Deputado apresenta Projeto na Assembleia de Minas que pode deixar impune gestores públicos

REDAÇÃO – Está tramitando na Assembleia Legislativa de Minas Gerais, um projeto de lei complementar que abre espaço para que maus gestores fiquem impunes. De autoria do vice-líder do governo, deputado Gustavo Santana (PR), o texto determina um prazo máximo de dois anos para que os conselheiros do Tribunal de Contas do Estado de Minas Gerais (TCE) julguem as contas dos agentes públicos – vencido o prazo, o processo será extinto e arquivado sem o julgamento do mérito.

O autor da proposta disse que o país vive um momento “extremamente conturbado”, o que torna necessária a aprovação de uma norma “efetiva, transparente e eficiente no combate à má aplicação dos recursos públicos”. “Na outra ponta, contatamos um curso temporal extremamente moroso e ineficiente por parte dos órgãos de controle externo, quando da fiscalização, análise e julgamento das contas prestadas por gestores administradores e servidores públicos”, continuou.

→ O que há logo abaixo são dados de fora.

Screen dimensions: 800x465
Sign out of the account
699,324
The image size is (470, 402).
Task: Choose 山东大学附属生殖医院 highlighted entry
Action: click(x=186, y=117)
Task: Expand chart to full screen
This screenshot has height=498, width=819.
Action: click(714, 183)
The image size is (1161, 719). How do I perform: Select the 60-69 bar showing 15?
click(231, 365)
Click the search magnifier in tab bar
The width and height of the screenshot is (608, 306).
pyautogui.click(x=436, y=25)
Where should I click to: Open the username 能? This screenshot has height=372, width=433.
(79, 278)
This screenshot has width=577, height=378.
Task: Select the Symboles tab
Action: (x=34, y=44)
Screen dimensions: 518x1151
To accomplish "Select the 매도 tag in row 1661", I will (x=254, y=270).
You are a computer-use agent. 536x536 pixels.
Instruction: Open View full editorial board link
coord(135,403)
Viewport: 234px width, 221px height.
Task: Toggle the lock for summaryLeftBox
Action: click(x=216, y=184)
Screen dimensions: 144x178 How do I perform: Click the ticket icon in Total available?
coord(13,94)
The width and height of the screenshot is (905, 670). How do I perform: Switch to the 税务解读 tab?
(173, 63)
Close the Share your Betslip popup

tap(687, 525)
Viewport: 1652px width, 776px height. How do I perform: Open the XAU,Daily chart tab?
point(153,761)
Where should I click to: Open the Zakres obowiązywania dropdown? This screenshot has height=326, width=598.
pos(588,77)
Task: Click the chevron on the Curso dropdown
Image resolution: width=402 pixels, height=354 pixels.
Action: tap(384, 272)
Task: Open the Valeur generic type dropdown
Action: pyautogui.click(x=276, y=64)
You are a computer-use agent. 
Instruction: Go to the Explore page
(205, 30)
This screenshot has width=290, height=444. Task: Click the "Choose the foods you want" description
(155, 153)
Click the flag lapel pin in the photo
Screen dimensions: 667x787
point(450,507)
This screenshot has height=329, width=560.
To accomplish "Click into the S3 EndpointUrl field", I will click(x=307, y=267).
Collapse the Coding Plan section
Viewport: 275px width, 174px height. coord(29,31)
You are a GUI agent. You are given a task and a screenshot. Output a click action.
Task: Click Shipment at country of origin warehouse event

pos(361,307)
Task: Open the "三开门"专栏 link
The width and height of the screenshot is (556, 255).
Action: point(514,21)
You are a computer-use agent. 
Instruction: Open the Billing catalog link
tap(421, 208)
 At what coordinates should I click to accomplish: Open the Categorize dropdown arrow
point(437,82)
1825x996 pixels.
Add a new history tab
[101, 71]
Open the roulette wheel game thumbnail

Para se ter uma ideia, a pauta de julgamentos do TCE do último dia 8 tinha processos de prestação de contas de 1992, como é o caso da Câmara Municipal de Janaúba. Os conselheiros também deveriam apreciar as contas do Sistema de Abastecimento de Água e Esgoto de Ipanema, referentes a 2007, e do Instituto de Previdência de Lavras, de 2008.